12.12.2013

Mortality

I've been accused of being a "Debbie Downer" many times in my life, but for the most part, I don't think I am.  I do think I'm a realist and try to look at things the way they are and not the way people fantasize them to be, so maybe that's where I get that bum wrap from.  I don't sit around thinking about death and dying and all that crap all the time.  Sure, I've spent a lot of time in the last two years thinking about death after my Mother passed away, but I think that's natural.  But I don't think about me dying or even contemplate it.

Today was a little different, though.  Not in that I sat at work all day thinking about what will happen when I die or how I'll die, but more about the fact that I'm getting older and I'm sitting comfortably in middle age.  I'm not a kid anymore, no matter how youthful (immature) I may feel or act.  My youth is long behind me, but I don't think I've ever really tried letting it go.  I'm forty-seven years old and maybe it's time I should own up to it.

The mother of one of my childhood best friends passed away early this morning.  I don't really have all the details, but I know she and her daughter were in a car accident back in October.  My friend went through the windshield, but remarkably made it through the accident without any major issues.  Her mother wasn't so lucky.  She's been in the hospital ever since, surgery after surgery, procedure after procedure.  It was all in vain as she passed away today.  It got me to thinking about back when I was a small boy.  We lived in Kinderhook, NY.  The family next door had a son my age and a daughter my brother's age.  The house next to them had a son my age and another my brother's.  We were all very good friends.  We lived there for maybe seven or eight years before my nomadic family packed up and started moving all over the northeast.  So Kinderhook is the place that I consider my hometown even though I wasn't born there.  That house is the first place I remember.  I spent most of my formative years there.  Whenever I'm in that part of the area, I always drive up my old street and just look at the houses and reminisce.
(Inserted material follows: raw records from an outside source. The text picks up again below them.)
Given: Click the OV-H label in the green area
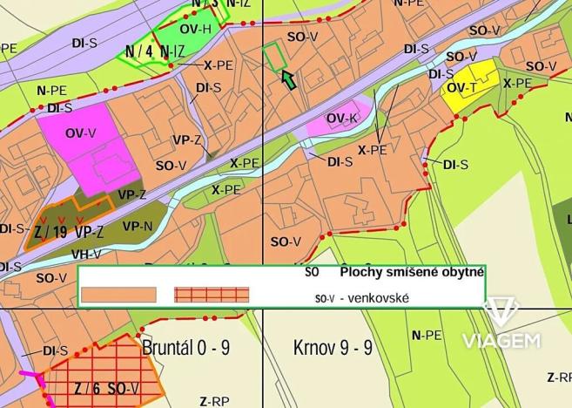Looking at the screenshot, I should click(x=195, y=28).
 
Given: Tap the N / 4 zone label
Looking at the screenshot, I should click(x=138, y=51).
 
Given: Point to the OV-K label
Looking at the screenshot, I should click(x=342, y=119).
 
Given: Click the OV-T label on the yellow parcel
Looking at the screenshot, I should click(x=462, y=88).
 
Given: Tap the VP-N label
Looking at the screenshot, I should click(x=138, y=226).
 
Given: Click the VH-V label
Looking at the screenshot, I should click(x=86, y=254).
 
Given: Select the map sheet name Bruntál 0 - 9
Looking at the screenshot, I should click(x=185, y=348).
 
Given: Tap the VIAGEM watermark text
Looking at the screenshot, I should click(x=501, y=340).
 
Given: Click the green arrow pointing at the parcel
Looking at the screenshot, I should click(x=288, y=80).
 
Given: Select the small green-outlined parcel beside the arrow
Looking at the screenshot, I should click(x=273, y=58).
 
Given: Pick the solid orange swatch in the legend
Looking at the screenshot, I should click(x=118, y=295).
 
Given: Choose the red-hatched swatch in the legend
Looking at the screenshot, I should click(x=212, y=295).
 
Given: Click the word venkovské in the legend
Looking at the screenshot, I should click(x=376, y=298).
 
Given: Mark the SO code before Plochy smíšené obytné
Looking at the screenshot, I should click(x=313, y=272).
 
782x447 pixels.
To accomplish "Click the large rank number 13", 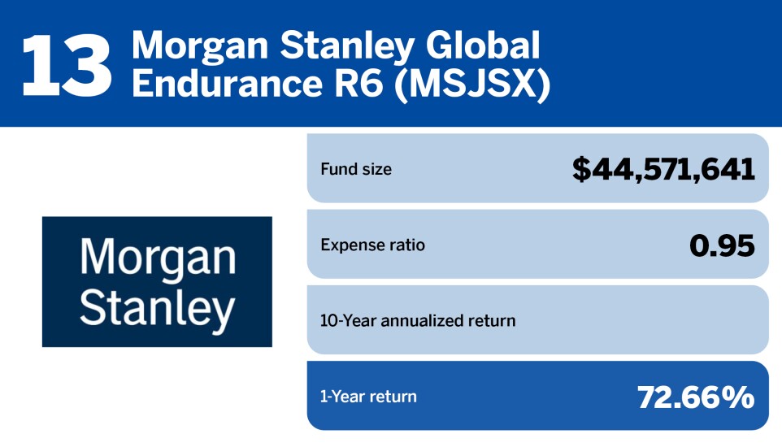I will [x=67, y=63].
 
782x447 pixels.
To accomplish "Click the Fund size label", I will [x=356, y=170].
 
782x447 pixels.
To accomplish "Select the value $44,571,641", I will [x=663, y=169].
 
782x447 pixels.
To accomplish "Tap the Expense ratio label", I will [x=373, y=245].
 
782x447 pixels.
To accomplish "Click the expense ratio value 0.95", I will [x=722, y=245].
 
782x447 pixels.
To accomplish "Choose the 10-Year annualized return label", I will [x=418, y=320].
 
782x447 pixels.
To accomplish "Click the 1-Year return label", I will [x=368, y=397].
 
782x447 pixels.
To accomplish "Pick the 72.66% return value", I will [x=696, y=397].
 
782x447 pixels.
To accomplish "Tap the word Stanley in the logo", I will [x=158, y=307].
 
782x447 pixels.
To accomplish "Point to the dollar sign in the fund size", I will [x=582, y=169].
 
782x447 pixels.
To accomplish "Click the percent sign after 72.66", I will [x=738, y=397].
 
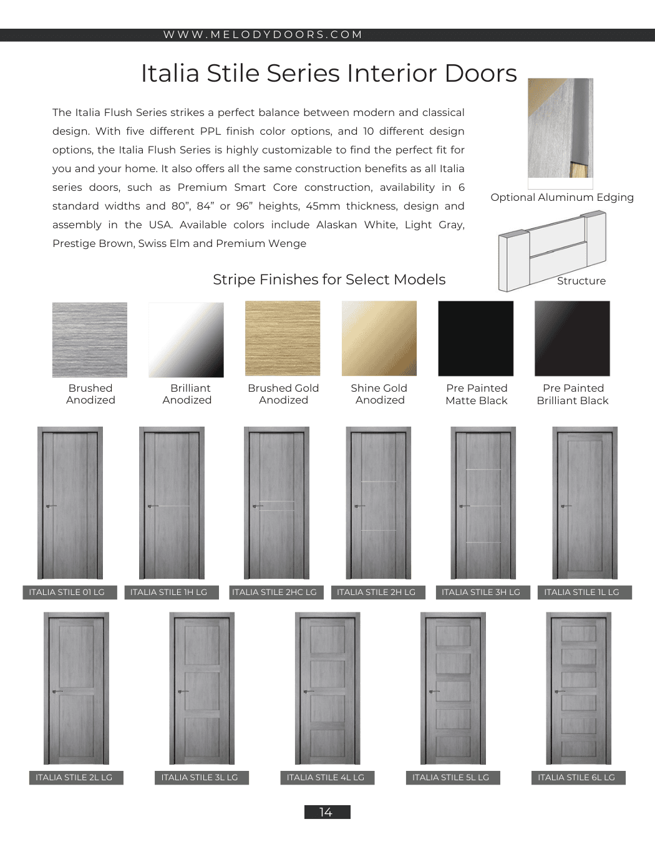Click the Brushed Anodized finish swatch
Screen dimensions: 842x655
(90, 340)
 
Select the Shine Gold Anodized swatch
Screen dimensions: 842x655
(379, 339)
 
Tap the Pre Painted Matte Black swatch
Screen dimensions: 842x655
(476, 339)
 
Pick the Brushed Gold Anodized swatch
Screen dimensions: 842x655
(283, 339)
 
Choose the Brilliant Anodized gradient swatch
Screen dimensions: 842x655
(186, 340)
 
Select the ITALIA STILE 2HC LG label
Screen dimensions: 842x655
(274, 593)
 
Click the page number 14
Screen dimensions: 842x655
(327, 812)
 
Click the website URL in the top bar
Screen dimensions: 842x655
(263, 35)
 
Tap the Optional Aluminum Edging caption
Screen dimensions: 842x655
(562, 198)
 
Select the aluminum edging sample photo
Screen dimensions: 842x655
(560, 128)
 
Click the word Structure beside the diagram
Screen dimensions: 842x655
(581, 281)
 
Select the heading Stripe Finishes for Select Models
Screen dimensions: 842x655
(329, 279)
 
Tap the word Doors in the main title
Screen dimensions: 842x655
(481, 74)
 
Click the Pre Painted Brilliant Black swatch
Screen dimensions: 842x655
(573, 339)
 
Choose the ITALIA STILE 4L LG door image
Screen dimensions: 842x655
(328, 688)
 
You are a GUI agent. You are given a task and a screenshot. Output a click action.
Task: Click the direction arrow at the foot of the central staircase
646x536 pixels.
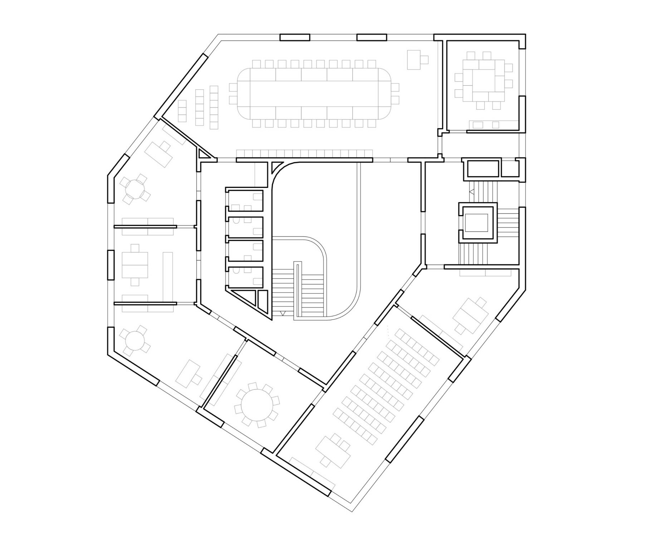pyautogui.click(x=283, y=313)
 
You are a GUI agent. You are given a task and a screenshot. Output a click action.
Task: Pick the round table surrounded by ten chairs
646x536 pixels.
pyautogui.click(x=256, y=405)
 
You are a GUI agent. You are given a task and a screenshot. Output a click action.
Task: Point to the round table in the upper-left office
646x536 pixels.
pyautogui.click(x=135, y=188)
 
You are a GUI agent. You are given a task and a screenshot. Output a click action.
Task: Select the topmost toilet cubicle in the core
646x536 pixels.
pyautogui.click(x=245, y=200)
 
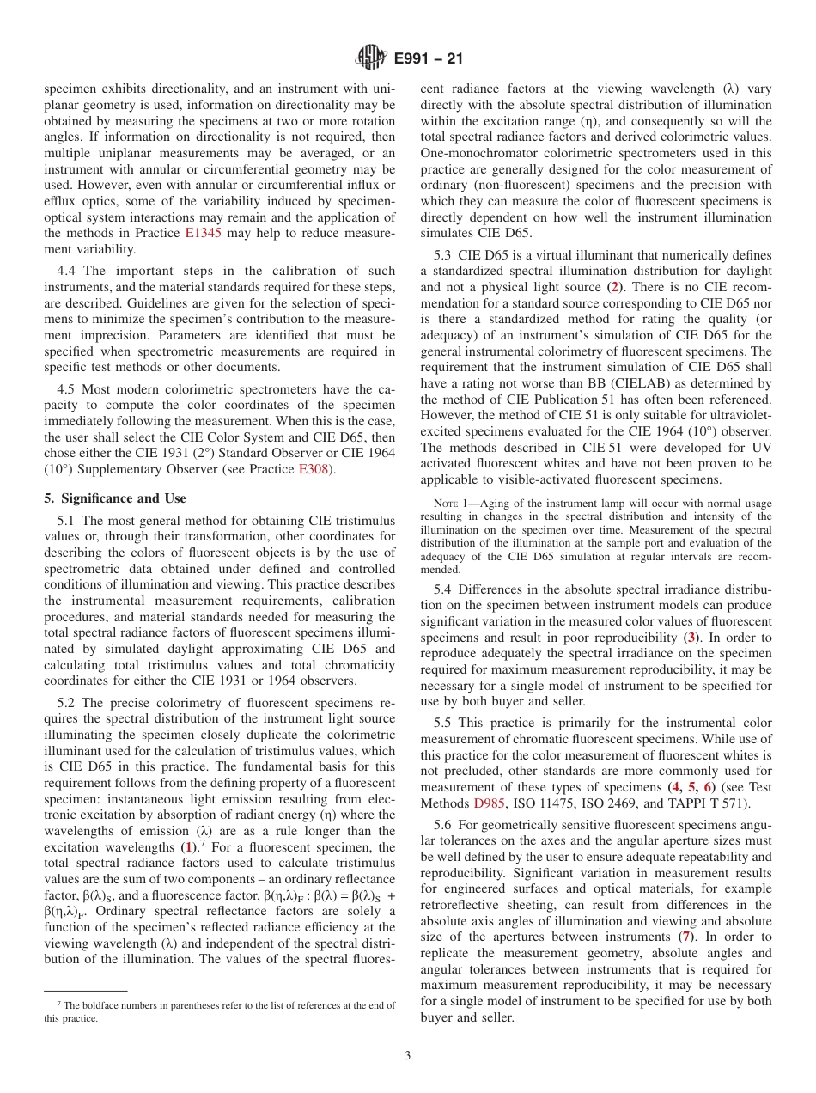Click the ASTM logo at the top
(371, 58)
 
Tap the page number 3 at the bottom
(407, 1055)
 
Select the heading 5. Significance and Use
(114, 498)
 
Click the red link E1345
(202, 233)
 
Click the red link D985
(490, 803)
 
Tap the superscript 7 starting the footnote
(59, 1003)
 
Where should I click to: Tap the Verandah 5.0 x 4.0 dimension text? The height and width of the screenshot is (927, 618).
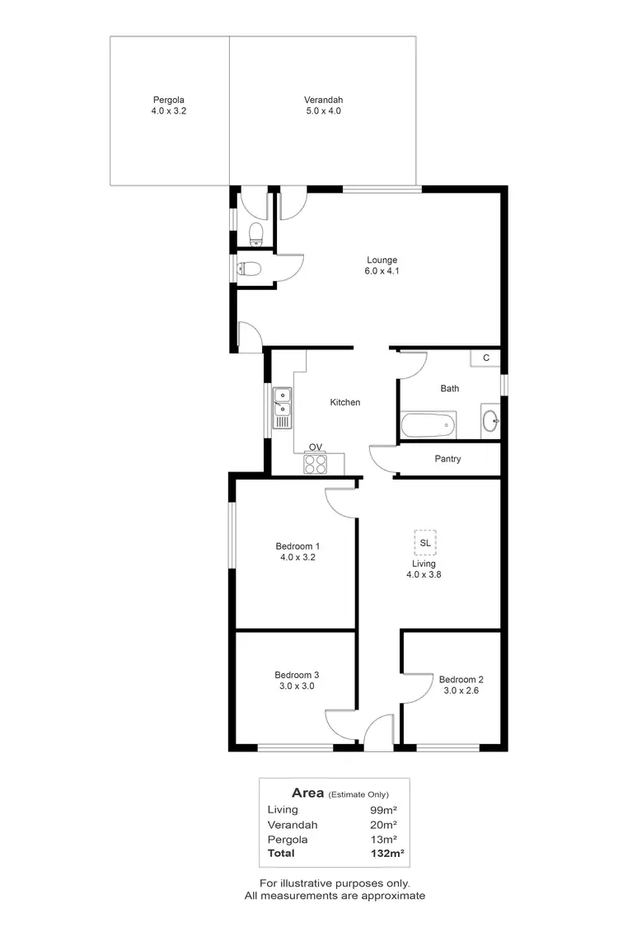(322, 110)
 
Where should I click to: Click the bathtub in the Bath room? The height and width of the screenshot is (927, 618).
(428, 426)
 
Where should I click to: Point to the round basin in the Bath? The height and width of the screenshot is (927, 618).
(489, 419)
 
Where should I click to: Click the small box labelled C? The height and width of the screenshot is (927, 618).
(486, 358)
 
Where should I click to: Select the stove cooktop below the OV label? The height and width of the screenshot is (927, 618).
(316, 463)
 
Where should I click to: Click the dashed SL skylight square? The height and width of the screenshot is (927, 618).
(425, 543)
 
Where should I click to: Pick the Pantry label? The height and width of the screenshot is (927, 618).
(447, 459)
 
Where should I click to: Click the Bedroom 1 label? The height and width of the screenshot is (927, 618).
(297, 546)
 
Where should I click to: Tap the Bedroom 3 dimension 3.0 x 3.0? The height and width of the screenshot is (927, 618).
(297, 686)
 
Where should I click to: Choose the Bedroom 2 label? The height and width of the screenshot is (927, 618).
(461, 680)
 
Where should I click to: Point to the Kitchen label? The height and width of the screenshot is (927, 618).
(345, 402)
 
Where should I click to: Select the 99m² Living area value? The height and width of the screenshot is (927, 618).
(384, 810)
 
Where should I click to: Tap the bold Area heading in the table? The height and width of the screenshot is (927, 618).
(308, 793)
Of the three families on that street (mine and the two families next to us), my Dad is the only parent still alive.  Of my immediate peer group, I'm the only one still alive.  The oldest sons of both the other families are long dead.  The youngest kids are all still alive and kicking though.  When I think about the parents, it makes me realize that I'm getting older.  When I think about my peers, it scares me because this is too young to be passed away.  It's a little hard for me to wrap my head around sometimes.

Last year, Mr. Kelly, the parent from two doors down passed away.  He was still living in the same house.  His son Eddie sold the house and was going to pack it up before it changed ownership.  Unfortunately this happened the same week I was away on vacation.  I was really anxious to try to get one last look at the house before it was too late.  I even told him that if I wasn't going to be away, I'd be more than happy to lend a hand with whatever needed to be done, just to get one final glimpse of my childhood.  At the very least, pictures were available on the real estate website and it made me smile to see how very little the house had changed in thirty-five years.

It's guess I'm just feeling a little sad today and a lot nostalgic.  I think I had just about the best childhood I could hope for before we started moving around.  I miss it.  But I'll always have memories and photographs.